Pick each line that has "Select" out of the records.

(Saved entries)
+---+

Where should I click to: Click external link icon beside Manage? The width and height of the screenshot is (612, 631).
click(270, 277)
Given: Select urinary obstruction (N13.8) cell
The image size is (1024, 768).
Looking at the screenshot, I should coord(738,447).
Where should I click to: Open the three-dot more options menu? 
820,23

+---+

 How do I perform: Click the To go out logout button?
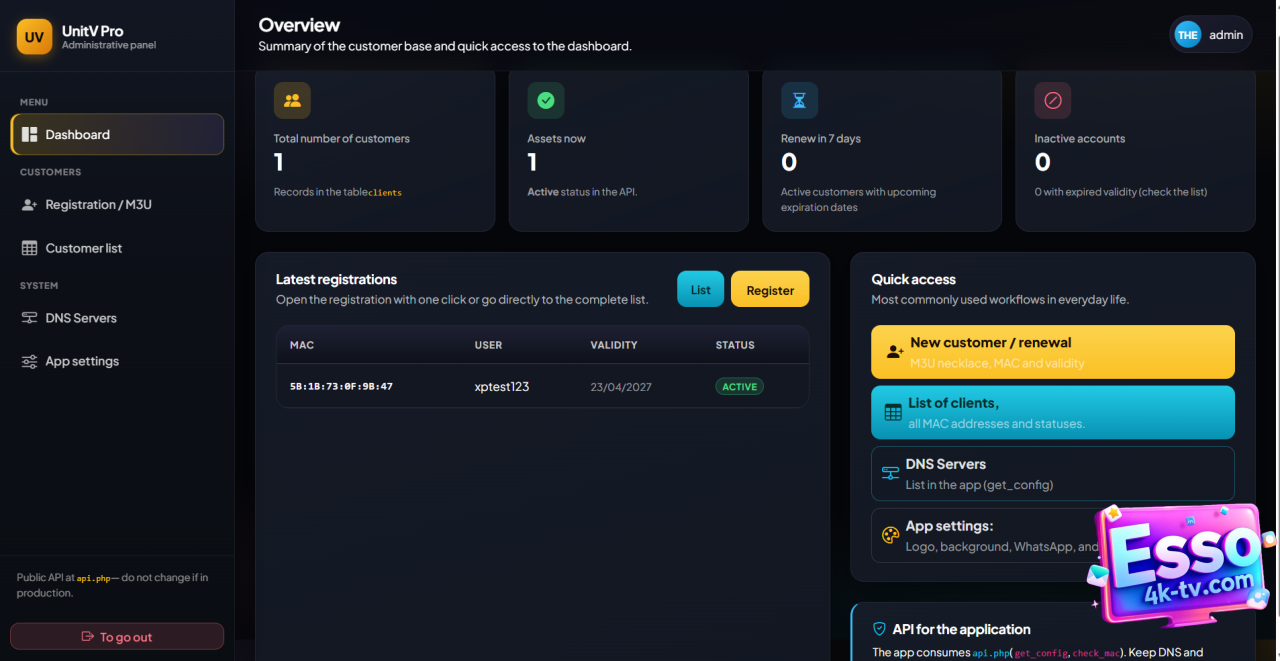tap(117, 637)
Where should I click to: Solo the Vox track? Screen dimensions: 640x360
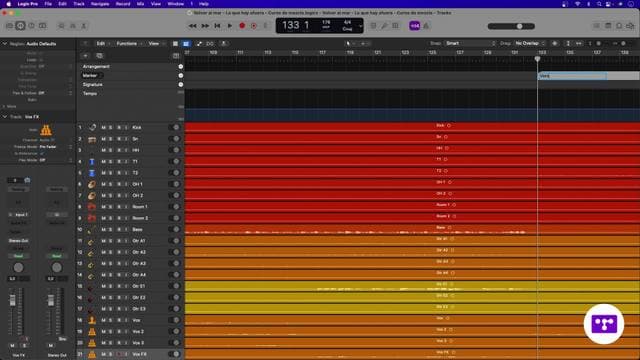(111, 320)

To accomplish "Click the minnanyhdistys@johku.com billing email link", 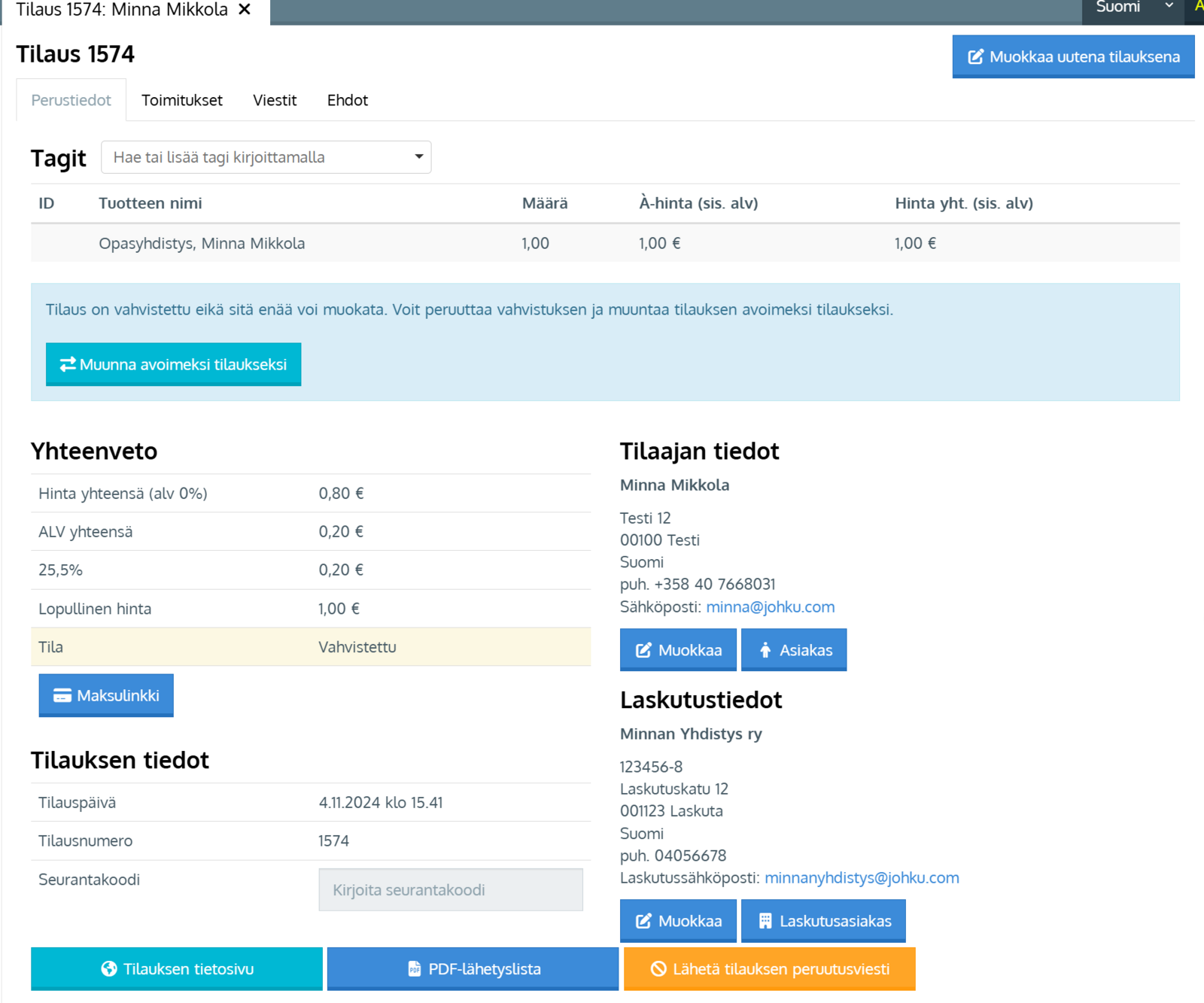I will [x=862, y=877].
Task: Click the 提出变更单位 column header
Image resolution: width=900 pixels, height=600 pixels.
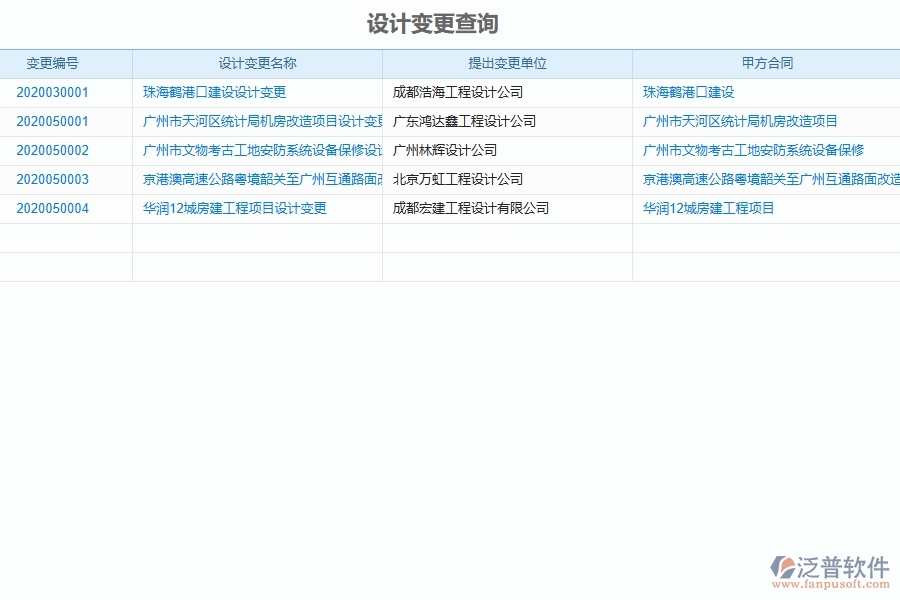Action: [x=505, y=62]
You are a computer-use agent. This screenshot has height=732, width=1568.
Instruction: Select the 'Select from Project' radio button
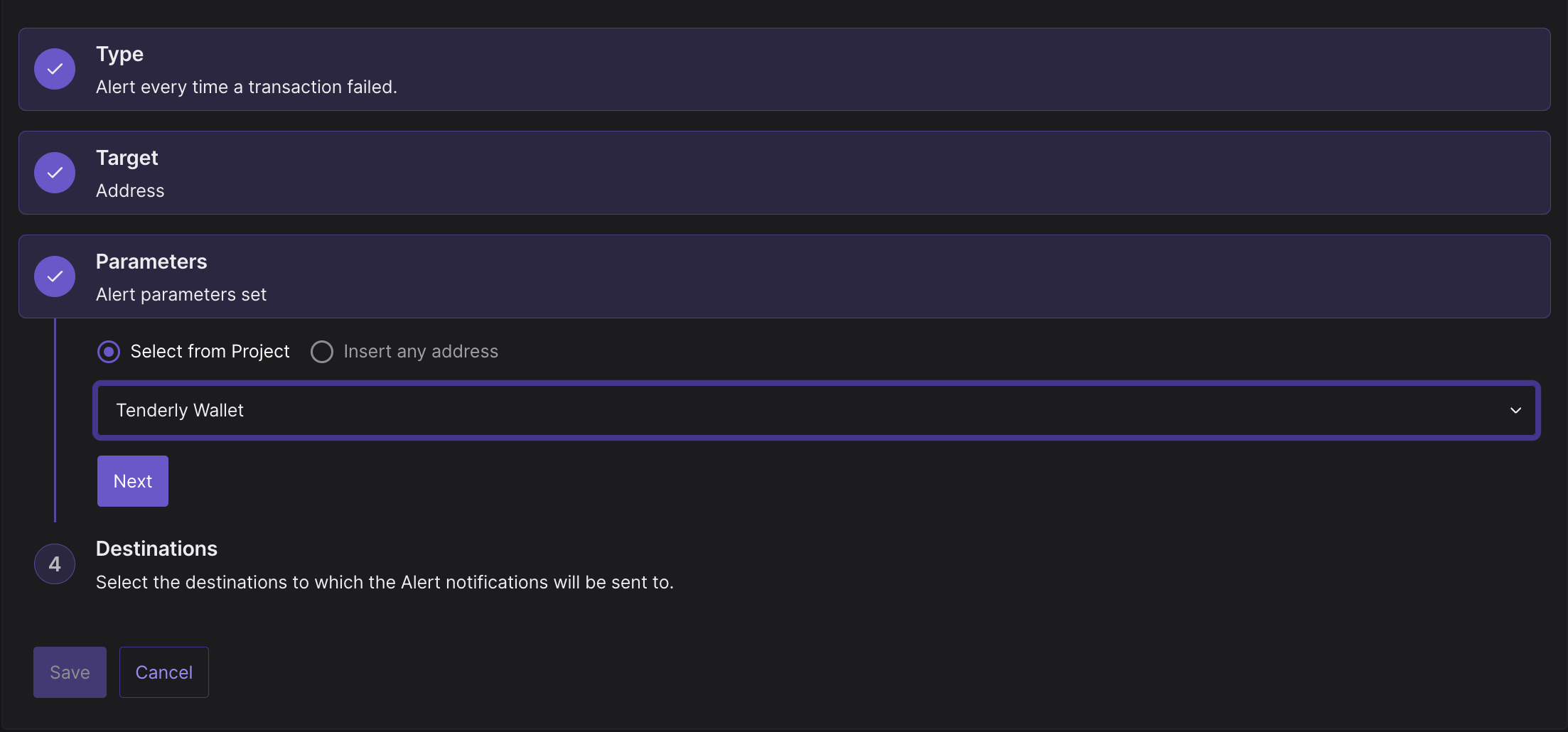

+---+

▶ **ANSWER SPACE**
Given: Select urinary obstruction (N13.8) cell
Instruction: Select the 'Select from Project' radio button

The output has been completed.